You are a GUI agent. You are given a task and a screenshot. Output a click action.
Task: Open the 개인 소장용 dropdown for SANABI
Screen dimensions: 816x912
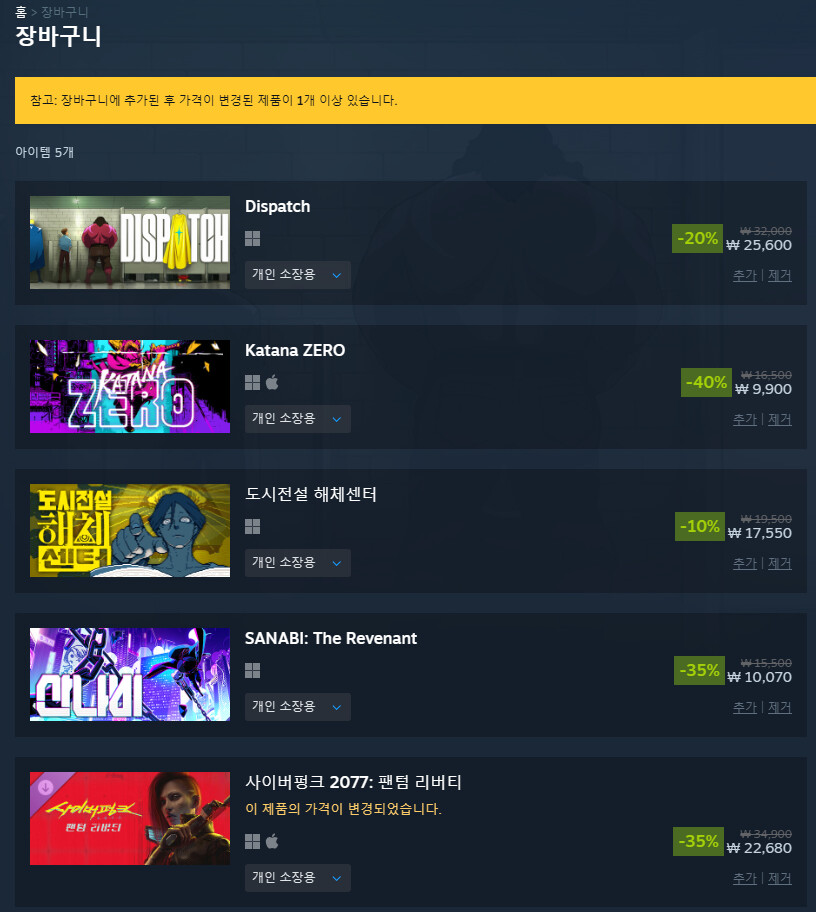(x=298, y=707)
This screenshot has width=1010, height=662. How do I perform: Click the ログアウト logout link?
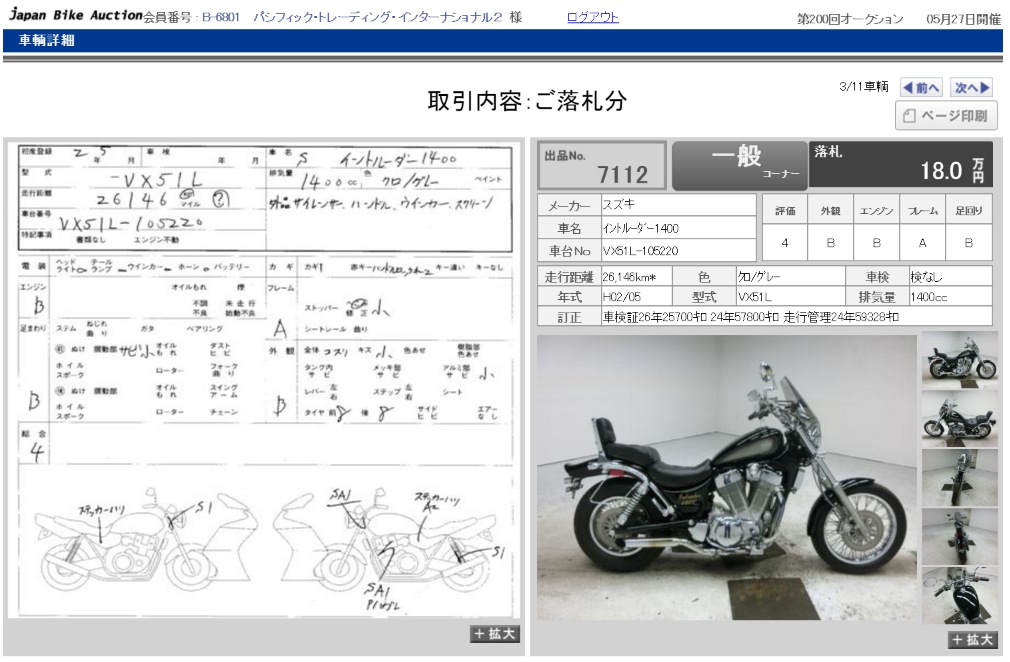(x=592, y=18)
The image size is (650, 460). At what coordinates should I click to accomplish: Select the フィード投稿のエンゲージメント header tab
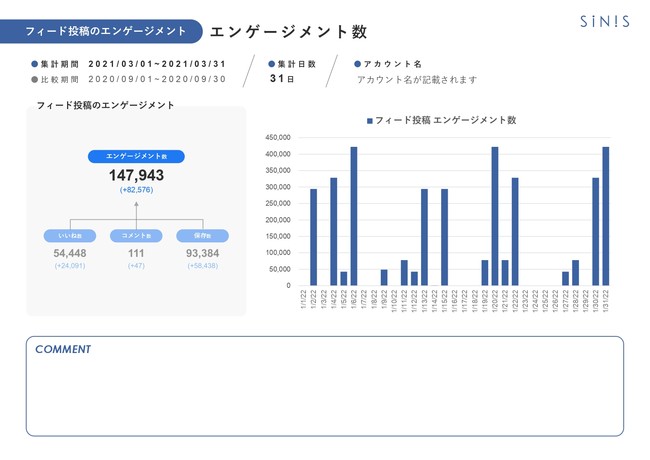104,31
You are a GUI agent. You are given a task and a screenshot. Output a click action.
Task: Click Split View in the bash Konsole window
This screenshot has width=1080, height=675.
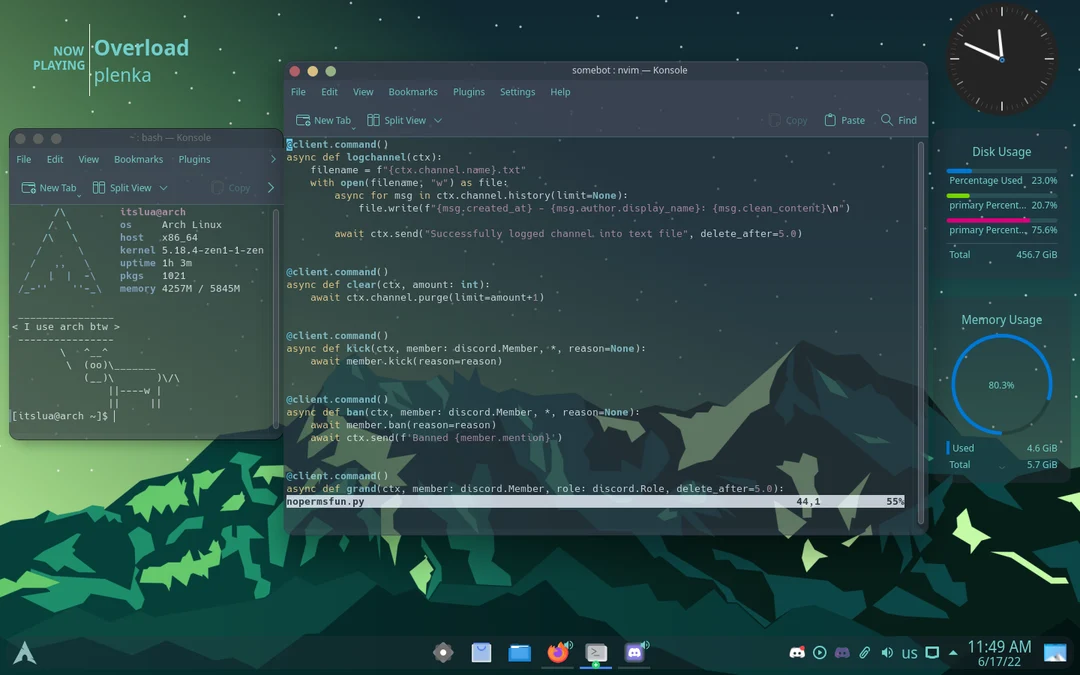(x=129, y=187)
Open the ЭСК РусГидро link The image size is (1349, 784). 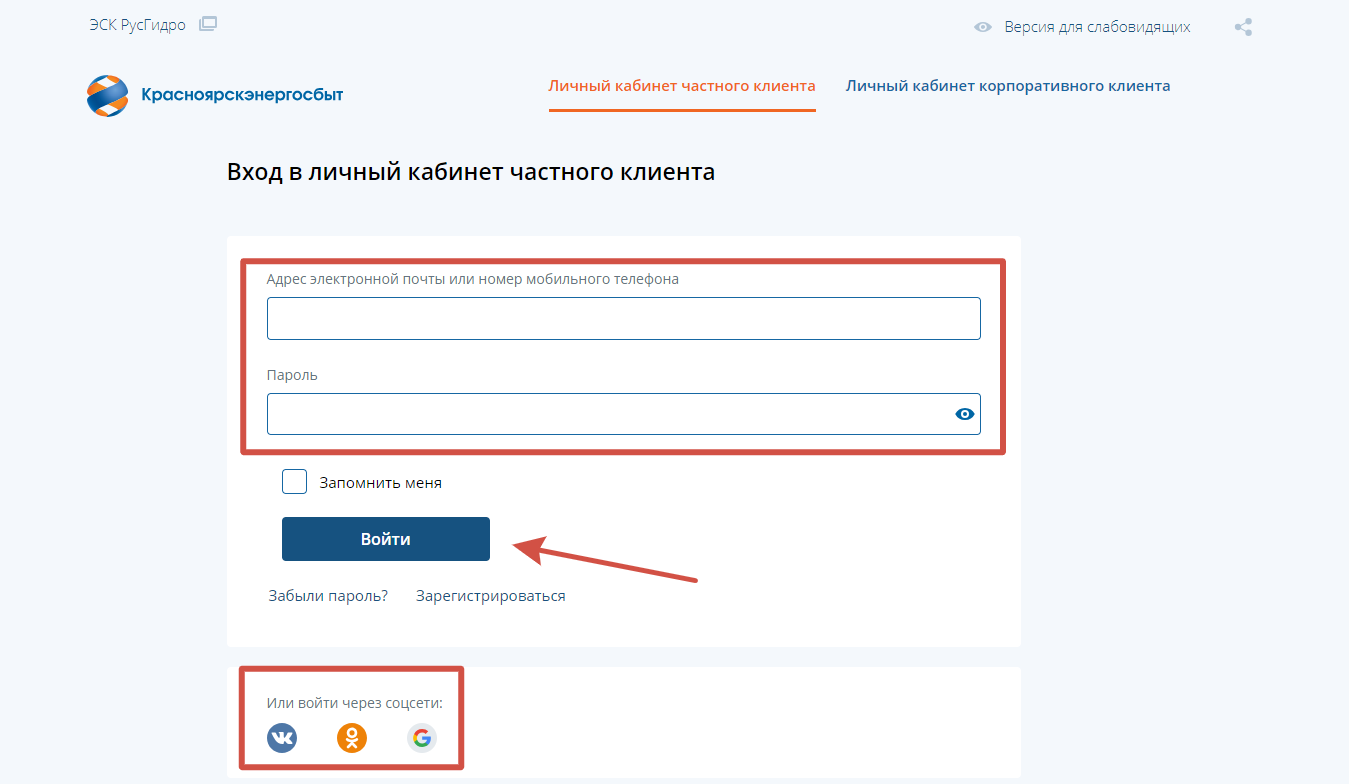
-----
**WORK ORDER**
Would you set down each line of the data exactly, with no images included?

**RESPONSE AREA**
You are a GUI agent. You are given a task and a screenshot. Output a click action.
Task: Open the 개인 소장용 dropdown for SANABI
Screen dimensions: 816x912
(x=298, y=707)
This screenshot has width=1010, height=662. How do I perform: Click the ログアウト logout link?
(x=592, y=18)
The image size is (650, 460). At what coordinates should I click to accomplish: Select the フィード投稿のエンゲージメント header tab
104,31
You are a GUI agent. You are given a task and a screenshot. Output a click action.
Task: Click Split View in the bash Konsole window
This screenshot has width=1080, height=675.
(x=129, y=187)
Open the ЭСК РусГидро link The image size is (1349, 784). 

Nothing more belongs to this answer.